(WHAT NEEDS TO BE DONE) Lay out the lines running from the start of the rows through the line that contains "point(73,26)", both ends included, as a JSON list of strings with one string per line and blank lines omitted. Leave the pictures out.
--- Start of DATASET ROWS ---
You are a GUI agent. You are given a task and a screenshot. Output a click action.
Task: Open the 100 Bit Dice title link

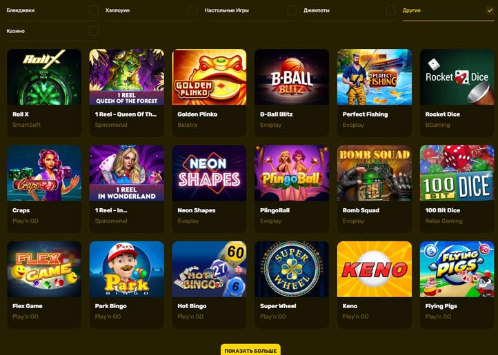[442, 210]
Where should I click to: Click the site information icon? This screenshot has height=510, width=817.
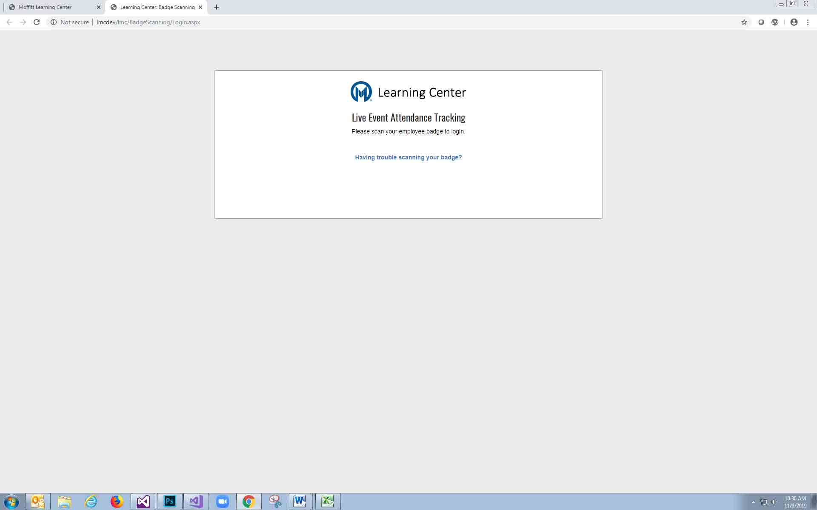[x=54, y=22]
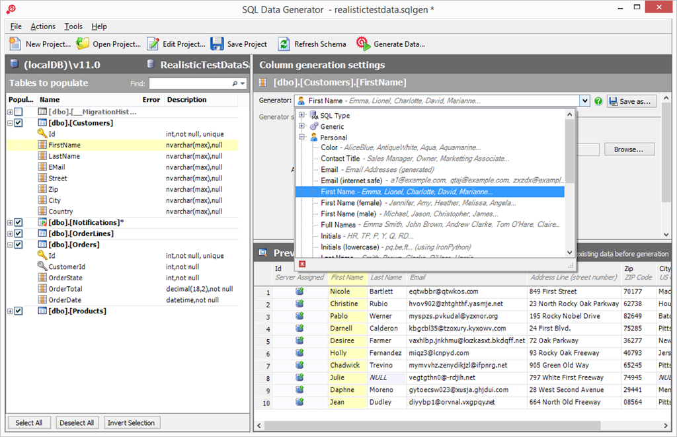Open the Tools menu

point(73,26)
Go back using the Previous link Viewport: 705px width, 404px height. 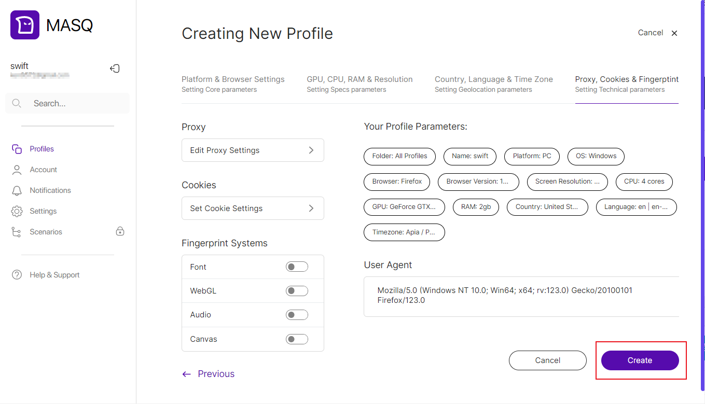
--- End of DATASET ROWS ---
(EXPECTED OUTPUT)
[
  "You are a GUI agent. You are given a task and a screenshot. Output a click action.",
  "Task: Open the 100 Bit Dice title link",
  "[442, 210]",
  "Where should I click to: Click the site information icon? This screenshot has height=510, width=817.",
  "[x=54, y=22]",
  "Open the Tools menu",
  "point(73,26)"
]